> [Objective]: Rewrite the lines below with "drop-down list" substituted for every "dropdown", keeping everything else the same.
<<<<
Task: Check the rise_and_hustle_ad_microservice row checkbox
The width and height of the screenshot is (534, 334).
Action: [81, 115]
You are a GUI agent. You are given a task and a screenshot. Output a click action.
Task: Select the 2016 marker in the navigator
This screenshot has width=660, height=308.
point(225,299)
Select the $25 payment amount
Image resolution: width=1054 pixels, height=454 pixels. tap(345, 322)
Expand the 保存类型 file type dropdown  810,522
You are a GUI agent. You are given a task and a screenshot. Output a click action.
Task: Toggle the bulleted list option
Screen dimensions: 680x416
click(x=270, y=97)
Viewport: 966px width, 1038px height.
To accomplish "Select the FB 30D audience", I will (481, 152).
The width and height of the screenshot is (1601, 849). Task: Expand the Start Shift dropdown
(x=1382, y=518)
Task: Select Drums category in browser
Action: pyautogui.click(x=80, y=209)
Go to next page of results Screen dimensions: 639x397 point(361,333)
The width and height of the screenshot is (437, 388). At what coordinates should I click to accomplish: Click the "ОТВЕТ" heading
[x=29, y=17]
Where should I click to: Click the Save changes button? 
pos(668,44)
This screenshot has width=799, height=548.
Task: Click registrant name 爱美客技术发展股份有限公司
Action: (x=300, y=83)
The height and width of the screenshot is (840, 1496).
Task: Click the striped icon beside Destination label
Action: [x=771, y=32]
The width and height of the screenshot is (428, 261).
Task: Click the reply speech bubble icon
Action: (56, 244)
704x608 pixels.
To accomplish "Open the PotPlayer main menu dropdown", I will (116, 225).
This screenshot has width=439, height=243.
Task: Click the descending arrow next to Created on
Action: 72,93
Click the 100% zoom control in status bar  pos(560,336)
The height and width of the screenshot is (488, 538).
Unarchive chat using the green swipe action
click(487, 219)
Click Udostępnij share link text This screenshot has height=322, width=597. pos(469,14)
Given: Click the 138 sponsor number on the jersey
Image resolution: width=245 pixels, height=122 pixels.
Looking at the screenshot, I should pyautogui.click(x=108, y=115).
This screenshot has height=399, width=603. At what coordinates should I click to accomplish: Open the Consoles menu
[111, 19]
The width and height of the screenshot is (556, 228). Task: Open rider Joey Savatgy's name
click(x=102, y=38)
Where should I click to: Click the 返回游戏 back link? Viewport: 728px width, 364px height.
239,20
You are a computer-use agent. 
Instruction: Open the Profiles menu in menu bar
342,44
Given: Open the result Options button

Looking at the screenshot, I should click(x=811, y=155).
>>>>
> [Answer to the task]:
Task: Check the rise_and_hustle_ad_microservice row checkbox
The width and height of the screenshot is (534, 334).
Action: [81, 115]
You are a GUI agent. You are given a task and a screenshot. Output a click action.
Task: Select the 2016 marker in the navigator
This screenshot has width=660, height=308.
point(225,299)
Select the $25 payment amount
Image resolution: width=1054 pixels, height=454 pixels. tap(345, 322)
Expand the 保存类型 file type drop-down list  810,522
You are a GUI agent. You are given a task and a screenshot. Output a click action.
Task: Toggle the bulleted list option
Screen dimensions: 680x416
click(x=270, y=97)
Viewport: 966px width, 1038px height.
To accomplish "Select the FB 30D audience", I will (481, 152).
The width and height of the screenshot is (1601, 849). Task: Expand the Start Shift drop-down list
(x=1382, y=518)
Task: Select Drums category in browser
Action: pyautogui.click(x=80, y=209)
Go to next page of results Screen dimensions: 639x397 point(361,333)
The width and height of the screenshot is (437, 388). At what coordinates should I click to accomplish: Click the "ОТВЕТ" heading
[x=29, y=17]
Where should I click to: Click the Save changes button? 
pos(668,44)
This screenshot has width=799, height=548.
Task: Click registrant name 爱美客技术发展股份有限公司
Action: (x=300, y=83)
The height and width of the screenshot is (840, 1496).
Task: Click the striped icon beside Destination label
Action: [x=771, y=32]
The width and height of the screenshot is (428, 261).
Task: Click the reply speech bubble icon
Action: (56, 244)
704x608 pixels.
To accomplish "Open the PotPlayer main menu drop-down list", I will (116, 225).
This screenshot has width=439, height=243.
Task: Click the descending arrow next to Created on
Action: 72,93
Click the 100% zoom control in status bar  pos(560,336)
The height and width of the screenshot is (488, 538).
Unarchive chat using the green swipe action
click(487, 219)
Click Udostępnij share link text This screenshot has height=322, width=597. pos(469,14)
Given: Click the 138 sponsor number on the jersey
Image resolution: width=245 pixels, height=122 pixels.
Looking at the screenshot, I should pyautogui.click(x=108, y=115).
This screenshot has height=399, width=603. At what coordinates should I click to accomplish: Open the Consoles menu
[111, 19]
The width and height of the screenshot is (556, 228). Task: Open rider Joey Savatgy's name
click(x=102, y=38)
Where should I click to: Click the 返回游戏 back link? Viewport: 728px width, 364px height.
239,20
You are a computer-use agent. 
Instruction: Open the Profiles menu in menu bar
342,44
Given: Open the result Options button

Looking at the screenshot, I should click(x=811, y=155).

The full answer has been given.